Using mysteries to build critical thinking into curriculum

Mystery stories found to help students strengthen their vocabulary, work collaboratively and also learn how to annotate

From K-12 Dive

By Lauren Barack

March 24, 2021

Dive Brief:

Amid the COVID-19 pandemic, Kristin Mulholland, a 3rd grade teacher at Shelter Rock Elementary School in Manhasset, New York, adopted online video-based discussion platform Flipgrid as a tool to assess students following a unit using mystery novels. The stories help students strengthen their vocabulary, work collaboratively and also learn how to annotate, she wrote for Edutopia.

Using Flipgrid, both in-class and remote students made videos that integrated emoji, images and messages. The finished pieces served as teaching tools of their own, designed to show 2nd-graders how to make their own suspect lists while also including titles the 3rd-graders had loved reading.
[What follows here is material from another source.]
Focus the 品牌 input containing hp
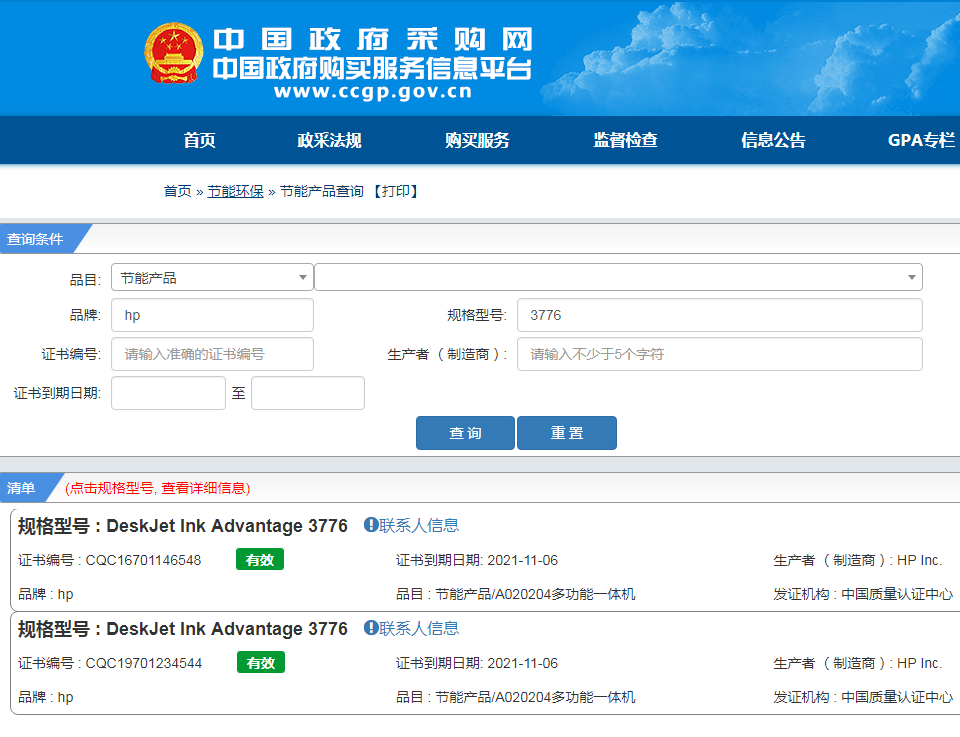 (212, 315)
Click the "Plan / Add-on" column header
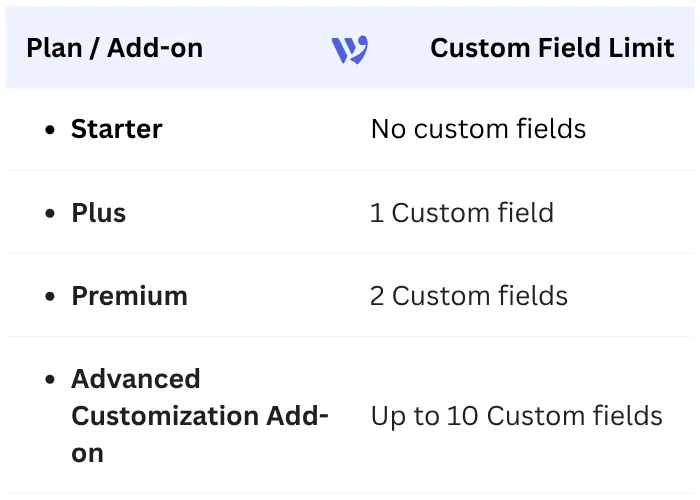 (114, 48)
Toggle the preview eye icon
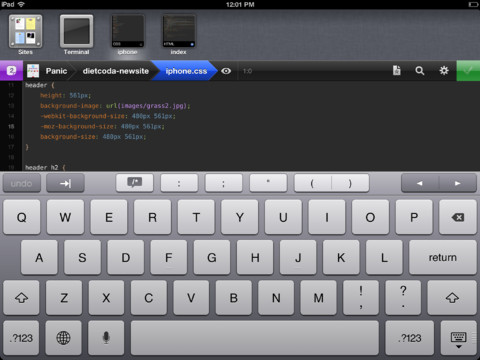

The 3rd-graders assessed each other’s work using a rubric designed by Mulholland. The project also helped connect remote learners to those in-class, building community with each other and with the 2nd-graders.

Dive Insight:

Mysteries are fun to solve, and by tapping into this genre, educators can get students to develop and use deductive reasoning and critical thinking skills in finding a solution. These lessons can also expand beyond mystery novels to further capture the attention of the class. Borrowing from the genre, educators can craft assignments that drip clues,  encouraging students to develop a strategy on the path to a solution or answer based on the information provided.

One such assignment might have students match up couples at a picnic based on the food items they brought and how they traveled there. Math teachers can also adopt word problems that provide students with clues to guide them as they solve probability riddles, like helping a band manager keep musicians from misplacing their instruments.

English and creative writing teachers may want to challenge students to write a mystery of their own. In doing so, writers must use their own deductive reasoning to actually build the breadcrumbs and clues they hope readers will follow.

Younger students can work together as a class to guess anything from a historical event to an upcoming guest speaker by drawing clues from a bag and collectively problem-solving to find the answer. And educators could throw a murder mystery party in their class, supporting not only the use of investigative and critical thinking skills, but also collaboration.

In this way, K-12 teachers can encourage students to not only draw upon, but develop, crucial critical thinking and deductive reasoning skills that will serve them throughout their academic careers.